▶ Work item
In the records that follow, show each line where the word "agent" is present.

▶ Data for analysis

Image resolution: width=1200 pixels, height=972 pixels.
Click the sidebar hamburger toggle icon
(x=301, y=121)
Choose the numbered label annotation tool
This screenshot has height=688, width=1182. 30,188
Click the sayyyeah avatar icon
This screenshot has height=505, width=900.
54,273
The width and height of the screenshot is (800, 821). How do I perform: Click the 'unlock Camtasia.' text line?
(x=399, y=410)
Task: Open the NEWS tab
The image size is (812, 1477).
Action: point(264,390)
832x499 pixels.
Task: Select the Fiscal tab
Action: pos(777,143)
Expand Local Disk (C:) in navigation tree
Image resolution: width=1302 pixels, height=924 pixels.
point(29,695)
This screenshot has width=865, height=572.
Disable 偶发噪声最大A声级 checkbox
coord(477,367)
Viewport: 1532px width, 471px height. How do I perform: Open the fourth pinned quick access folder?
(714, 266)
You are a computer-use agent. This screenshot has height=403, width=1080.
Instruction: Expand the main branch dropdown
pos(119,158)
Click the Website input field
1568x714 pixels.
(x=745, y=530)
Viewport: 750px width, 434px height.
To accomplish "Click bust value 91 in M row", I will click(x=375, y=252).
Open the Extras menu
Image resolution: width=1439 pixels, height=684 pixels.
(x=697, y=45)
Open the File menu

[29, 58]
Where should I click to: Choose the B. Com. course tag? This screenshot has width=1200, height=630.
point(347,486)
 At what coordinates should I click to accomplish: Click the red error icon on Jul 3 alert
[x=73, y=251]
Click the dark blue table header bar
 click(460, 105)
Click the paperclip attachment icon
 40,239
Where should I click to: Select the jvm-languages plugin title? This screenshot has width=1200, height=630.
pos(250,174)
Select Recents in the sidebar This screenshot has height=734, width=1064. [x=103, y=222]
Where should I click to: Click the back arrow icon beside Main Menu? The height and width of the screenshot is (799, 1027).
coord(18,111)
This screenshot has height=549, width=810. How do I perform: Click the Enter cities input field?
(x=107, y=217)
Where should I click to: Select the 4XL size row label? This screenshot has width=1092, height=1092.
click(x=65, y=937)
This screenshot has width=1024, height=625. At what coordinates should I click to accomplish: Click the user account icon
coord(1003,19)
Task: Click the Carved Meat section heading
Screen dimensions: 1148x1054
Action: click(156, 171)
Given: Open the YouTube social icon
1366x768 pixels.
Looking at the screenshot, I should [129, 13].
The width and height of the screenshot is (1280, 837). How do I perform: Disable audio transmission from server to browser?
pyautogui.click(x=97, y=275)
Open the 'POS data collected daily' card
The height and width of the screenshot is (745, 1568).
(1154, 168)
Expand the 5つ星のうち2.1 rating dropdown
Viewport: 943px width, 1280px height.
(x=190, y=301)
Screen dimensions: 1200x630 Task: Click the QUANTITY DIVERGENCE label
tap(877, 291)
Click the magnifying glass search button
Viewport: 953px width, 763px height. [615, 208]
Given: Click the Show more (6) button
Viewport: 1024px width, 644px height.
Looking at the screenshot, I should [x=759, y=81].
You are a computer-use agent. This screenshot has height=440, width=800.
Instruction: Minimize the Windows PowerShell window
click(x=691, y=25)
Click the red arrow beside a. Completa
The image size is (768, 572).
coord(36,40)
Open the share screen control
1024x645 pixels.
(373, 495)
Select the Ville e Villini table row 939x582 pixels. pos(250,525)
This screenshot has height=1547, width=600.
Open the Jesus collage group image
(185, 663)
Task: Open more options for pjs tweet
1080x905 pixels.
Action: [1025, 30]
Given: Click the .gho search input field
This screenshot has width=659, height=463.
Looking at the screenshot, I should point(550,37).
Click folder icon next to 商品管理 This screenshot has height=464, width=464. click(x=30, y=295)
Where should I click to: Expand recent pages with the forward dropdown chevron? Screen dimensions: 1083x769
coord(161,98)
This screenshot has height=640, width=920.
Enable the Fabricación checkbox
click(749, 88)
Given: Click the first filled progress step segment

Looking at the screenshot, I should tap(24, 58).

▶ Completed exercise
You are a computer-use agent. This screenshot has height=403, width=1080.
You are a computer-use agent. This screenshot has height=440, width=800.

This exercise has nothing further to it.